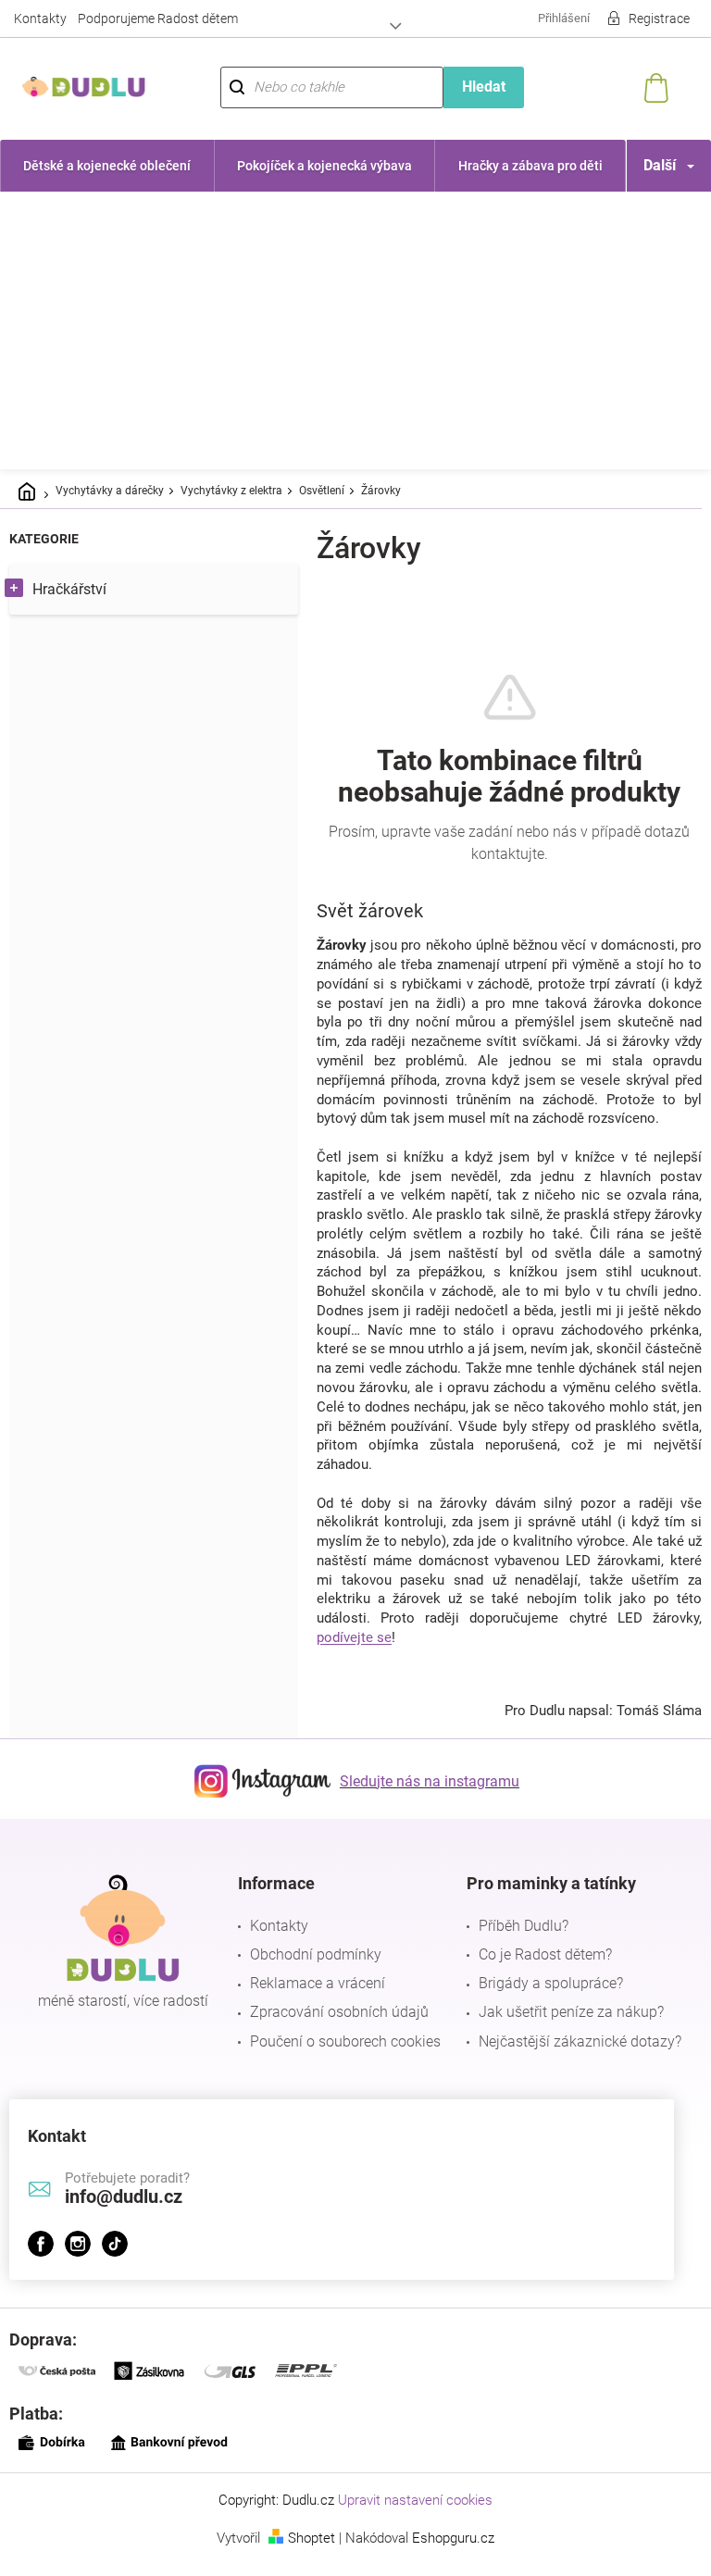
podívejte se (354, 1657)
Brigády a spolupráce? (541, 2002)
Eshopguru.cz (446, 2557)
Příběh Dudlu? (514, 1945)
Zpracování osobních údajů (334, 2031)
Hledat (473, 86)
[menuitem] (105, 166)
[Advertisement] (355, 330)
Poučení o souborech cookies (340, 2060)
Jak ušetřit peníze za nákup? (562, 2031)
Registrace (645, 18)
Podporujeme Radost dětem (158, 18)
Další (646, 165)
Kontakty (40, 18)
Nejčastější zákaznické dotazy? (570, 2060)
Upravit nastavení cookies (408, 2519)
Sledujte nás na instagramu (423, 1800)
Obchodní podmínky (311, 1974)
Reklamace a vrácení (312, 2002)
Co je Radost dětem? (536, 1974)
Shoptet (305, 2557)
****
_WHAT YOU ARE ASKED TO DO_:
Start at the line containing "Kontakty (40, 18)" and print each line exactly until the listing ends, keeping the final line too.

_ANSWER SECTION_:
Kontakty (40, 18)
Nejčastější zákaznické dotazy? (570, 2060)
Upravit nastavení cookies (408, 2519)
Sledujte nás na instagramu (423, 1800)
Obchodní podmínky (311, 1974)
Reklamace a vrácení (312, 2002)
Co je Radost dětem? (536, 1974)
Shoptet (305, 2557)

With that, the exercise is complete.